Reprint each record exactly. Pictures are not reprinted.

#####

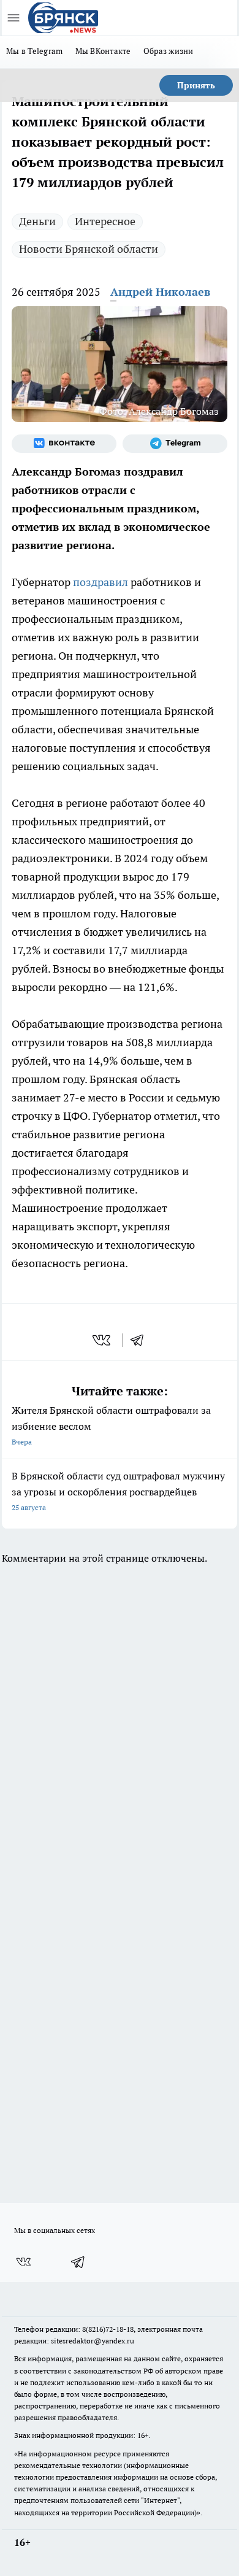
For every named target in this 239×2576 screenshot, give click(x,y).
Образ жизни (168, 50)
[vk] (102, 1340)
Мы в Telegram (34, 50)
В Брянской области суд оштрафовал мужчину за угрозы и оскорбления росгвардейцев (118, 1491)
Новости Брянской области (88, 249)
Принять (196, 85)
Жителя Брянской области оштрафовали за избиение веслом (111, 1425)
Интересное (105, 221)
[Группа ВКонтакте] (64, 443)
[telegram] (141, 1340)
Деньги (37, 221)
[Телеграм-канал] (175, 443)
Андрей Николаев (160, 292)
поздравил (100, 582)
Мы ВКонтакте (103, 50)
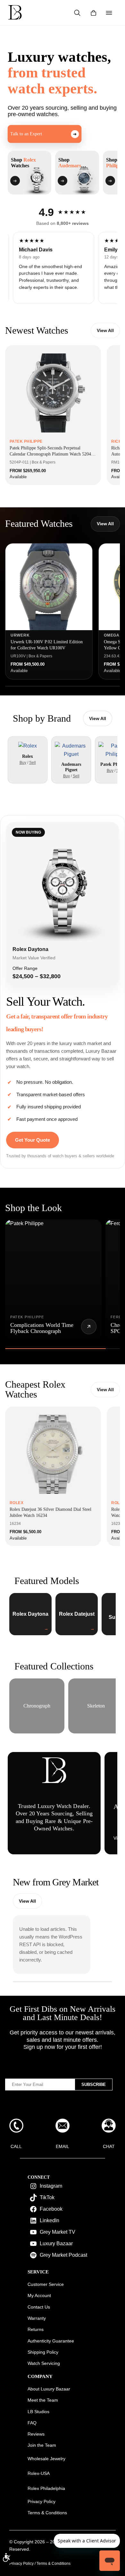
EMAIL (62, 2146)
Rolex (27, 756)
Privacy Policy (21, 2563)
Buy (23, 762)
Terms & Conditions (54, 2563)
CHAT (109, 2146)
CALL (16, 2146)
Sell (32, 762)
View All (105, 330)
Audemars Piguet (71, 767)
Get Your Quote (32, 1140)
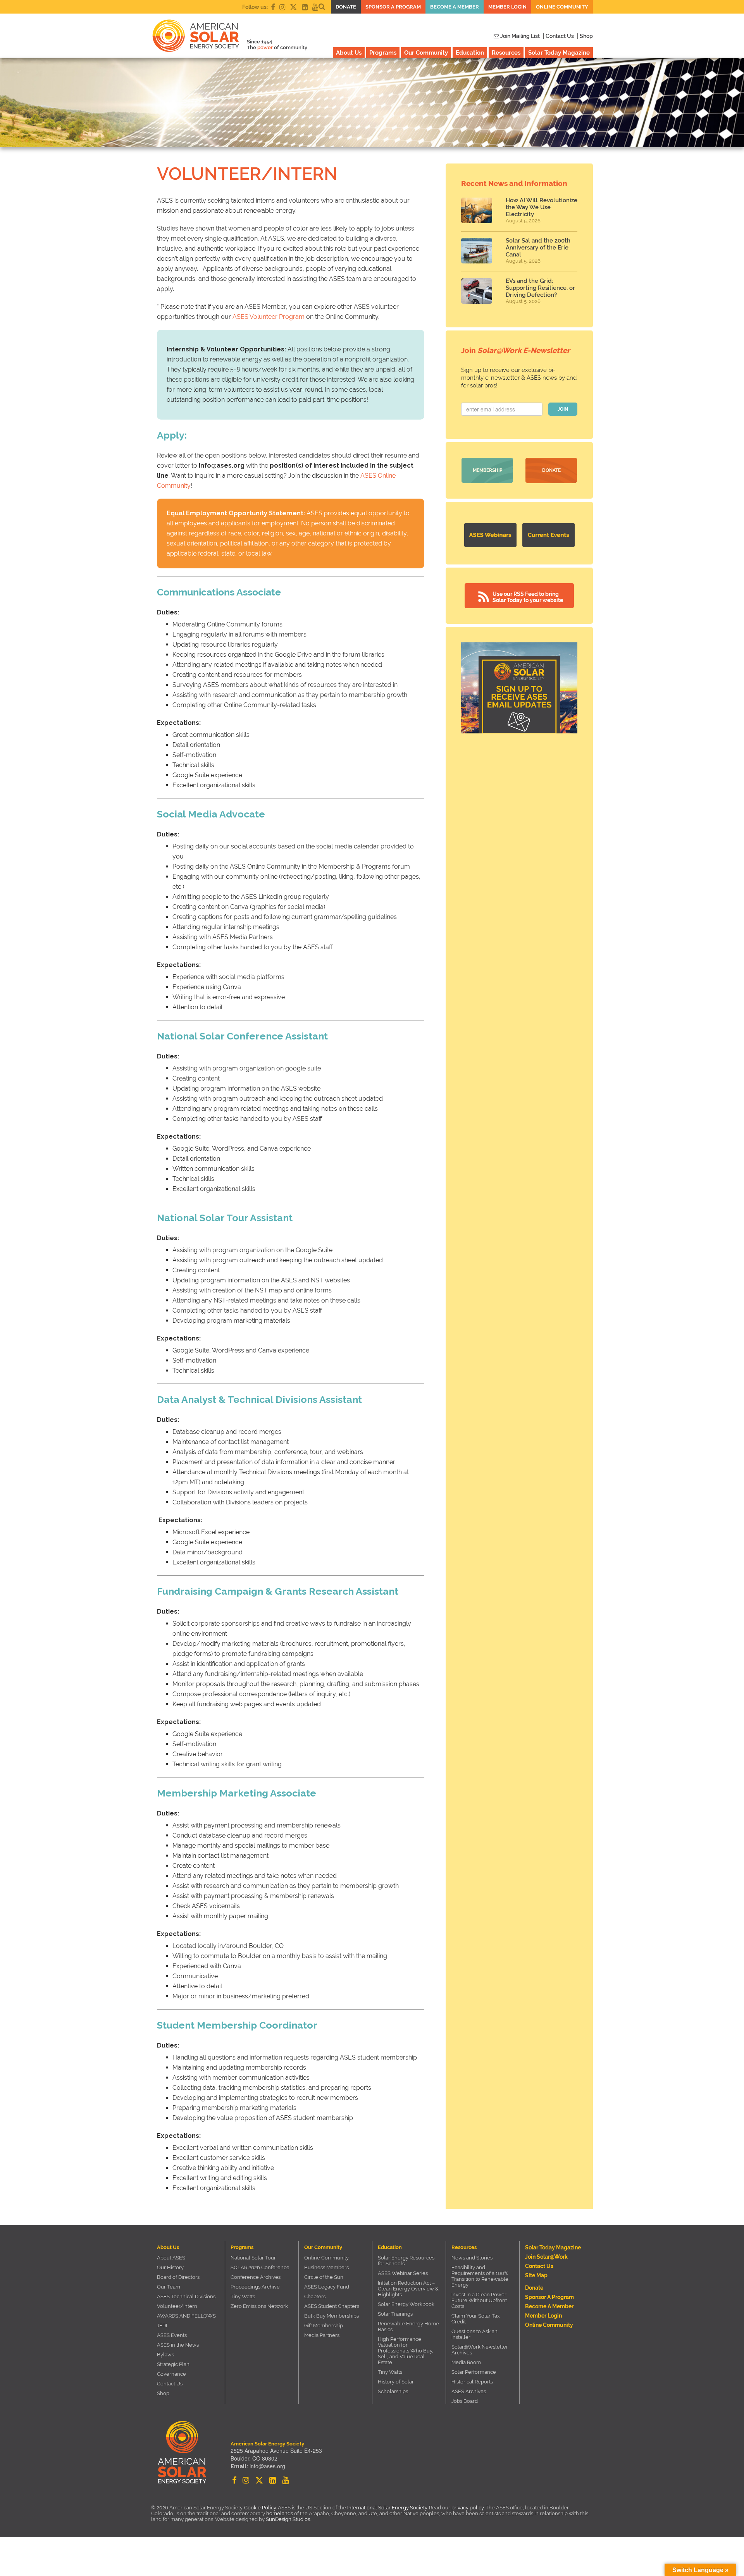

#####

Result of the exercise ->
For every named target in this 239×2576 screenshot, give click(x,y).
Образ жизни (168, 50)
[vk] (102, 1340)
Мы в Telegram (34, 50)
В Брянской области суд оштрафовал мужчину за угрозы и оскорбления росгвардейцев (118, 1491)
Новости Брянской области (88, 249)
Принять (196, 85)
Жителя Брянской области оштрафовали за избиение веслом (111, 1425)
Интересное (105, 221)
[Группа ВКонтакте] (64, 443)
[telegram] (141, 1340)
Деньги (37, 221)
[Телеграм-канал] (175, 443)
Андрей Николаев (160, 292)
поздравил (100, 582)
Мы ВКонтакте (103, 50)
EMAIL (62, 2146)
Rolex (27, 756)
Privacy Policy (21, 2563)
Buy (23, 762)
Terms & Conditions (54, 2563)
CHAT (109, 2146)
CALL (16, 2146)
Sell (32, 762)
View All (105, 330)
Audemars Piguet (71, 767)
Get Your Quote (32, 1140)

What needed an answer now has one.